> **Exercise details**:
Print the line that contains "The width and", then every line after it until the entries end, exactly as they read; do not include pictures.

[[ Exercise inputs, beginning ]]

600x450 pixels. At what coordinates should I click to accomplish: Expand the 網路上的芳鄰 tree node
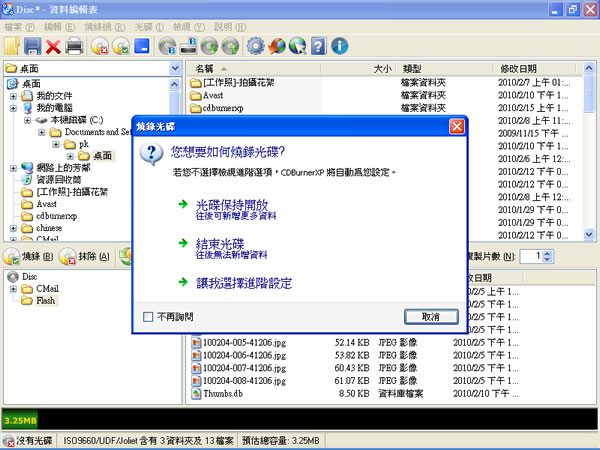pos(12,167)
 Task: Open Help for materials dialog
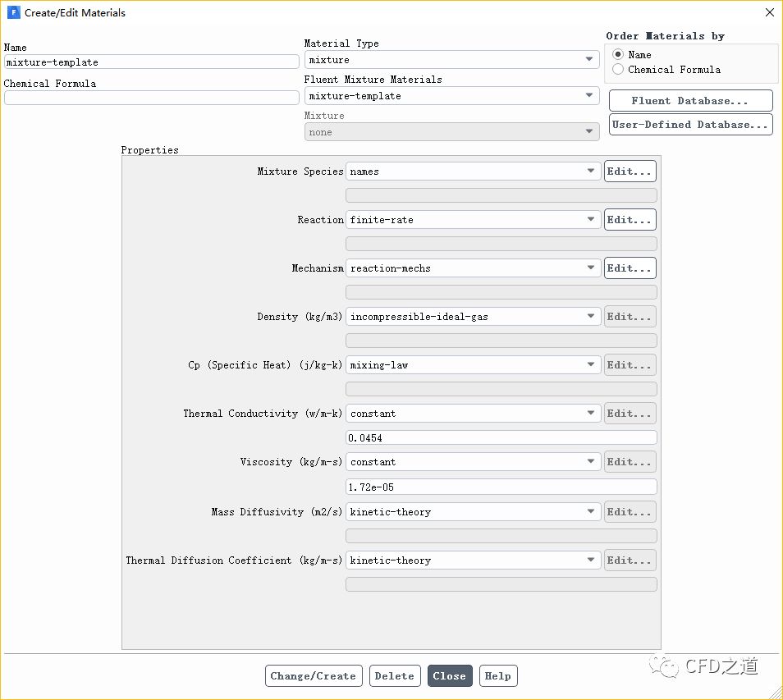497,676
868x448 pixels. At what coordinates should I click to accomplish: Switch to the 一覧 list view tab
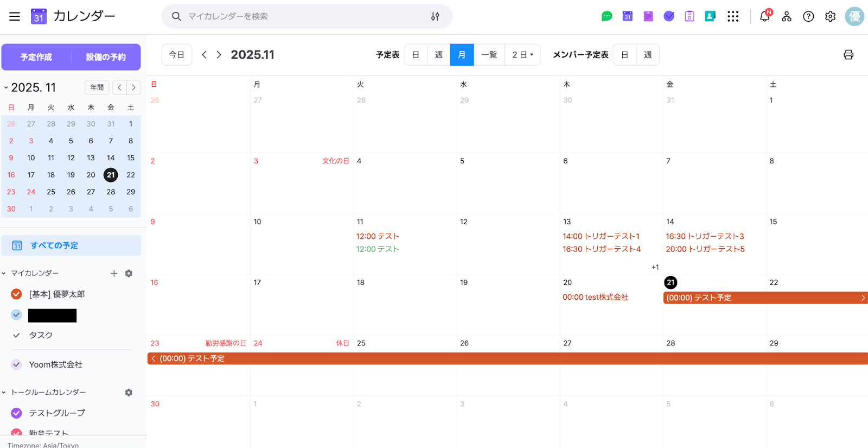[489, 55]
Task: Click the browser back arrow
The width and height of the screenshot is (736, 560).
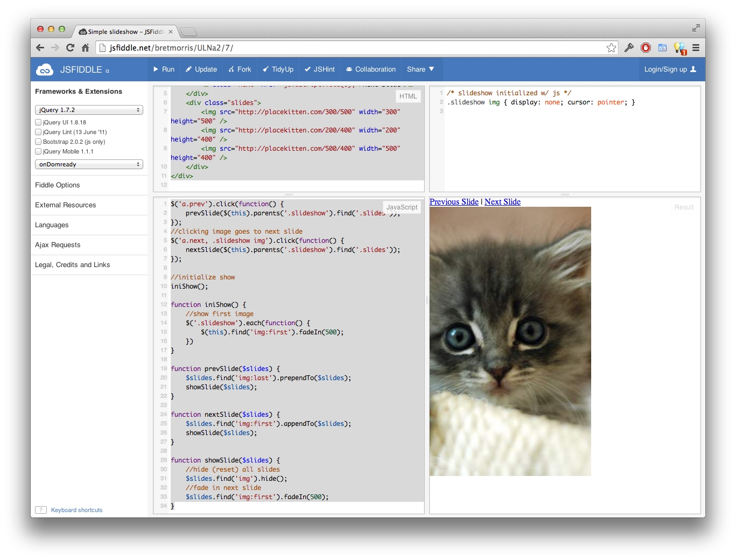Action: [x=40, y=48]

[[ Exercise inputs, end ]]

> **Solved exercise**:
The width and height of the screenshot is (736, 560).
Action: [x=40, y=48]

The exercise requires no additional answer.